Nevertheless, although the fall in water consumption in the east has been noticeable, and relatively steady, it still appears to be progressing at a slower pace than might be possible.

Water usage has fallen by 12m litres per day over the past week, by 38m litres over the past fortnight, and by 48m litres since the imposition on the household ban on the use of hosepipes at the end of June.

These are very significant improvements and Irish Water has been at pains to point out that they are very grateful to the public for all the efforts they have been making to cut back on water usage and hoping they will continue to do more.

The message about the urgency to save water could not be higher on the public agenda or higher in the public consciousness than it has been over the past month. 

Yet despite all of the attention that has been paid to it, the reality is that water consumption right now is only running 8.8% below the absolute maximum amount that Irish Water says it can sustainably produce for the Greater Dublin Area.

At one level that might appear to be a lot. It is after all 54m litres per day below the maximum that can be securely supplied to the region. But at that rate it is still going to take 12 days of savings just to conserve enough water for one full day's future usage for the region.

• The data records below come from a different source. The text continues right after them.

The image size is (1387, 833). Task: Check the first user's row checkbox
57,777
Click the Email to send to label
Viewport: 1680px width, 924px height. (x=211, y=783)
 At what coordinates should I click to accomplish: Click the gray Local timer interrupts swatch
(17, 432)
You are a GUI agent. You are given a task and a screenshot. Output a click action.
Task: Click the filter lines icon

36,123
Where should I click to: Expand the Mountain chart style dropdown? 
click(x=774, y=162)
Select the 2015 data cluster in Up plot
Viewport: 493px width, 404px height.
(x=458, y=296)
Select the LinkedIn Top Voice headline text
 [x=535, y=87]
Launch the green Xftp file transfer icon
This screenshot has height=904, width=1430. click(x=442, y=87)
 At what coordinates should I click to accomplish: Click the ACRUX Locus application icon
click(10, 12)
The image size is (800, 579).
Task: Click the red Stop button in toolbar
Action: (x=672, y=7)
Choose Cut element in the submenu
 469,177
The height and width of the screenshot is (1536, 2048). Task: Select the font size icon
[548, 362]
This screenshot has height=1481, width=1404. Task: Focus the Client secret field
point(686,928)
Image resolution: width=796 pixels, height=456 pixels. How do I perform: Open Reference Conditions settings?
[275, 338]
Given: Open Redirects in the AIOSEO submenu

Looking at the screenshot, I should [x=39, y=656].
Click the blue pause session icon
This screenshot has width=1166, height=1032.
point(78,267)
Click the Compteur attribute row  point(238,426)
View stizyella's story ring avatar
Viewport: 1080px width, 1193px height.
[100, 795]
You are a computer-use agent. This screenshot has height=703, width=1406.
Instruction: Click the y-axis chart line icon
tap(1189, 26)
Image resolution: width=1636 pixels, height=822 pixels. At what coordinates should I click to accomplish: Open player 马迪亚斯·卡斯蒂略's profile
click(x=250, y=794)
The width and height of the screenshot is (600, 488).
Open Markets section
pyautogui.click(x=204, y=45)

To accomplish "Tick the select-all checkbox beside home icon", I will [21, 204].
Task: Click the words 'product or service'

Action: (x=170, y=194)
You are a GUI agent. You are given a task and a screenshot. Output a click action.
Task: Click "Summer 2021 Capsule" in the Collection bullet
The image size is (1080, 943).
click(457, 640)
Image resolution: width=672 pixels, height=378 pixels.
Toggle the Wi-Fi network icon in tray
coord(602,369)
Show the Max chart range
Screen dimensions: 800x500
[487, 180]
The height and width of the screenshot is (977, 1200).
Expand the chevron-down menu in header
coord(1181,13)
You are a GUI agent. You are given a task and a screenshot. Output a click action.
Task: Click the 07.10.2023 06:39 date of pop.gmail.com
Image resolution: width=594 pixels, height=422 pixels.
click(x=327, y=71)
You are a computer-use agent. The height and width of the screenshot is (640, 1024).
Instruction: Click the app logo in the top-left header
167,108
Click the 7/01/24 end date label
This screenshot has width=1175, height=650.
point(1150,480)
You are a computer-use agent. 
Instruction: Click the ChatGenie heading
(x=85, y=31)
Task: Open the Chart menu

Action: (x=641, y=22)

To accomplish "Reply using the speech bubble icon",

And at any rate why should the absolute maximum production level of water be the barometer by which we judge our water conservation actions?

At 556m litres of water consumed on Monday this week Dublin's water usage is still only 1.5% below the average daily amount consumed in the region last summer.

That is after taking into account all the efforts, and all the appeals, and the conservation orders, and the pressure reductions that have put in place to date.

Surely there are many people who might have expected a bigger response than that.

There is no dispute about the poor state of our public water infrastructure, with almost half of the 1.7 billion litres of clean water produced by Irish Water every day lost through leaks before it ever gets to anybody’s house or business. That is a really disappointing statistic.

So much more needs to done to fix leaks and Irish Water has earmarked €500m to that cause over the next four years. But those leaks are a separate issue to the water supply crisis that Mother Nature has sent our way. 

The water conservation actions people are being asked to embrace do not cost money at all. In most cases they can be implemented with great speed and relative ease. It's really a matter of consciousness and a decision by the public to embrace them.

This is the driest and the hottest summer in the Dublin area of over 70 years. There has been a recent cooling in the weather and some significant rain in the northwest and in other parts of the country. But all of the signs suggest that the east of the country - and Dublin in particular - is likely to stay very dry right into August.

Reservoir levels have fallen sharply and soil moisture deficit figures suggest it will take about 10 centimetres of rain before Dublin's reservoirs will even begin to fill up.

There is no doubt that the decision by Irish Water to move to the next level of water restrictions and impose night time pressure reduction in Dublin from Monday night is inconvenient for many.

And that fact that there is no way of knowing how long these new restrictions will have to last is frustrating. But when one considers how serious the medium-term water challenge for the Dublin region really is then perhaps people should not be surprised Irish Water had to take this action.

Significant savings have been made by people who have become more conscious about the amount of water we waste. But with current consumption running only 1.5% below last year summer's average surely there must be more that many people can do when it comes to water conservation under these circumstances.